It has been reported that Pingxiang city in Guangxi province will automatically re-import the goods from January 26.

Dragon fruit has been one of the major losers in the border crisis. It is one of the most widely grown fruits in the Mekong Delta’s two provinces of Tien Giang and Long An, estimated at over 20,000 hectares. As much as 70 per cent of the dragon fruit trade in Vietnam is reliant on the Chinese market.

Congestion is not a new phenomenon, with relapses taking place before the Lunar New Year in recent years.

To avoid border gate stagnation caused by delayed imports from China, both professionals and fruit exporters believe that it is critical to diversify export markets in terms of quality and production enhancement rather than depending on a single market.

Additionally, exports of processed fruits must be increased to offset the decline in fresh fruit exports.
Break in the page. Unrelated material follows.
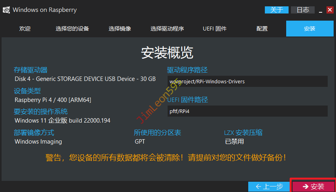Image resolution: width=336 pixels, height=192 pixels.
Task: Open the 关于 (About) dialog
Action: pos(276,10)
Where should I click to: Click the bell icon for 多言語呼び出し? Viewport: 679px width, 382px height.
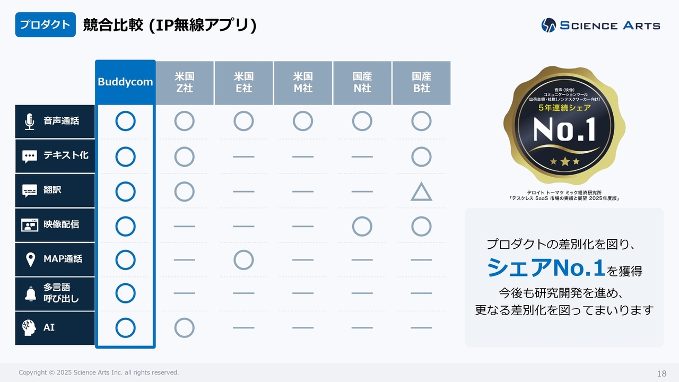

To accomplish this goal, the connection between farmers, businessmen, and scientists must be maintained and expanded in agricultural commodities production.

Doan Van Sang, director of Cat Tuong Agricultural Products Processing Co., Ltd, in My Tho city of Tien Giang stated, “Enterprises with numerous partners in difficult markets prefer imported dragon fruit, but the product must meet the required output and set clean standards.”

Dragon fruit producers in Tien Giang and the Mekong Delta region have yet to react to the situation sufficiently. “Our enterprises are unable to satisfy the production and quality standards for dragon fruit exports,” Sang said. “We need a method for enterprises and cooperatives to collaborate, but in the short term, their developing regions must adhere to the procedure.”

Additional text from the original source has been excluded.